Lancaster Street, Albany, N.Y.

Lancaster Street in Albany, N.Y., via Google Street View, site of a holdup by Harvey Glatman.


On Aug. 22, 1946, shortly before midnight, Florence Hayden was robbed near her home at 800 Lancaster by a man who threatened to shoot her.

“Don’t scream. This is a stickup. If you do, you will get a bullet in the back,” he said, according to the Knickerbocker News.

Knickerbocker News, Aug. 23, 1946

Harvey Glatman robs an Albany woman, The Knickerbocker News, Aug. 23, 1946.


Hayden told police she gave the robber her purse, which contained $28, a rosary and some personal items.

The robber ordered her to put her hands behind her back so he could tie them. Realizing that if the man was going to tie her up, he was no longer holding a gun, she turned around and confronted him. She grabbed his shoulders and screamed, scaring him away.

Hayden described the robber as about 18 years old, 5 feet, 9 inches tall, weighing about 135 pounds.
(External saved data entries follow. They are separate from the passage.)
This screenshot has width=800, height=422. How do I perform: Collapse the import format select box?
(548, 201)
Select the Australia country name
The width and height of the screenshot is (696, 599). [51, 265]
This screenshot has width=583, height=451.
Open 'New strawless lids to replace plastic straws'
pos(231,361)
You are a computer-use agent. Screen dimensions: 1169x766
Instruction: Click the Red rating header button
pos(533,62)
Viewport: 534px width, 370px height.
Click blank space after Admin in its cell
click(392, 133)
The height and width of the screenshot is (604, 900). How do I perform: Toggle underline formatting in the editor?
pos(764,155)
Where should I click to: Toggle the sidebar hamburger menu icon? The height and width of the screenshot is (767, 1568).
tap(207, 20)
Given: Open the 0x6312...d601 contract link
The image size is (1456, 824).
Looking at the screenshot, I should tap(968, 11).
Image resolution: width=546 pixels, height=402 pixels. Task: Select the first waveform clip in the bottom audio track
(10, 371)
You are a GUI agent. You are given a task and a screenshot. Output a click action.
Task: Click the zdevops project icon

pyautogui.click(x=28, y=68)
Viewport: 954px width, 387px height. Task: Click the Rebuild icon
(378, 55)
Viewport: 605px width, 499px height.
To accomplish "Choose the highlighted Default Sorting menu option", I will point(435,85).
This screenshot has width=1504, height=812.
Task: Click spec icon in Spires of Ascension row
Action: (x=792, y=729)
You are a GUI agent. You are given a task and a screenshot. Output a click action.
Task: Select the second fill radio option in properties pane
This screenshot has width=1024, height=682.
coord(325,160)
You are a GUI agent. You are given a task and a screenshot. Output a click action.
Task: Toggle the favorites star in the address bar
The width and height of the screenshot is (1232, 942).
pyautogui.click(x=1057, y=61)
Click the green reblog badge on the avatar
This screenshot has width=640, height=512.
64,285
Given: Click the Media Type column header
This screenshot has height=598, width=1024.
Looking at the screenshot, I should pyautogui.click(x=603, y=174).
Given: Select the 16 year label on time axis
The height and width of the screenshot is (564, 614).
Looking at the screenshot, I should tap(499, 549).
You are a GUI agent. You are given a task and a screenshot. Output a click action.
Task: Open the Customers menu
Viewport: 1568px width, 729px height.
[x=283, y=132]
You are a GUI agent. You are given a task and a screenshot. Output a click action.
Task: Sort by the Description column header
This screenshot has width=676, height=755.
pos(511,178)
He had dark hair and was wearing a dark brown shirt, she said.

Late the next night, Aug. 23, two more women were robbed: Beverly Goldstein, 47 Hollywood, and Evelyn Berger, 202 S. Allen.

Realizing that all three women had been victimized by the same man, Albany police swarmed the Pine Hills neighborhood on Saturday, Aug. 24, in search of the robber they nicknamed “the Phantom Bandit.”

Ontario and Western, Albany, N.Y.

Ontario Street and Western Avenue, via Google Street View, where Albany detectives arrested Harvey Glatman in 1946.


May 2, 1951, Yonkers Herald StatesmanAt Ontario Street and Western Avenue, Detectives Anthony Manning and James Hall arrested Harvey M. Glatman, 18, of Denver, who was carrying a toy plastic pistol. He was positively identified by all three victims.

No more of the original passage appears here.